◆ WHAT IS REQUIRED:
Would you retype exactly the lines from the one containing "Screen dimensions: 902x515" through the last line of the records below, and nothing else?
════════
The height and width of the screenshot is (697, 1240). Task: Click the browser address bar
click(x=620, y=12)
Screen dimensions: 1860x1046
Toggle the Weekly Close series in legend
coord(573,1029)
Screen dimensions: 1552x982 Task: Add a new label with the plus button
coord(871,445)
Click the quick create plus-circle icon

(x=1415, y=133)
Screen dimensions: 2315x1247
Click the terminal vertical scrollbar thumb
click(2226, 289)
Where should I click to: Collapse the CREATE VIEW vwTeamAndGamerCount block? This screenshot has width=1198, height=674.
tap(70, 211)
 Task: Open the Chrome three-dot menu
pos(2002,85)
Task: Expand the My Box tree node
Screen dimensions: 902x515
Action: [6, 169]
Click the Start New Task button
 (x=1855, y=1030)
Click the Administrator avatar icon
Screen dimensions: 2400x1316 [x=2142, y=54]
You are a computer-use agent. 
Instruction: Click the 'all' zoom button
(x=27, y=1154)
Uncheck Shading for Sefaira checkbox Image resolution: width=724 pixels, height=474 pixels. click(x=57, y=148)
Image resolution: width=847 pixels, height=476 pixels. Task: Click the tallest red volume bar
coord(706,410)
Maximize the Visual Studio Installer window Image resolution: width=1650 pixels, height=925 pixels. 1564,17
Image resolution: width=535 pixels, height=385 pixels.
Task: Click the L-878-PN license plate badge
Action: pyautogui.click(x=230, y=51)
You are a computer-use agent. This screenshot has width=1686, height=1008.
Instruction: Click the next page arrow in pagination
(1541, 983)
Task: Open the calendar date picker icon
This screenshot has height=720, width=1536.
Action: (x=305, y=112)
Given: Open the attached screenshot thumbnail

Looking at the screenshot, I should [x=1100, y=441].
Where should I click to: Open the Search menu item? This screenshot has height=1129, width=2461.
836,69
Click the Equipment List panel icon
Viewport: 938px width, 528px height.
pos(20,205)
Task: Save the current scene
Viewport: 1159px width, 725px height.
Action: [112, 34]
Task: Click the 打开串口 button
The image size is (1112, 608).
════════
◆ YOUR RESPONSE:
Screen dimensions: 902x515
Action: [6, 169]
Click the Start New Task button
 (x=1855, y=1030)
Click the Administrator avatar icon
Screen dimensions: 2400x1316 [x=2142, y=54]
You are a computer-use agent. 
Instruction: Click the 'all' zoom button
(x=27, y=1154)
Uncheck Shading for Sefaira checkbox Image resolution: width=724 pixels, height=474 pixels. click(x=57, y=148)
Image resolution: width=847 pixels, height=476 pixels. Task: Click the tallest red volume bar
coord(706,410)
Maximize the Visual Studio Installer window Image resolution: width=1650 pixels, height=925 pixels. 1564,17
Image resolution: width=535 pixels, height=385 pixels.
Task: Click the L-878-PN license plate badge
Action: pyautogui.click(x=230, y=51)
You are a computer-use agent. This screenshot has width=1686, height=1008.
Instruction: Click the next page arrow in pagination
(1541, 983)
Task: Open the calendar date picker icon
This screenshot has height=720, width=1536.
Action: (x=305, y=112)
Given: Open the attached screenshot thumbnail

Looking at the screenshot, I should [x=1100, y=441].
Where should I click to: Open the Search menu item? This screenshot has height=1129, width=2461.
836,69
Click the Equipment List panel icon
Viewport: 938px width, 528px height.
pos(20,205)
Task: Save the current scene
Viewport: 1159px width, 725px height.
Action: [112, 34]
Task: Click the 打开串口 button
The image size is (1112, 608).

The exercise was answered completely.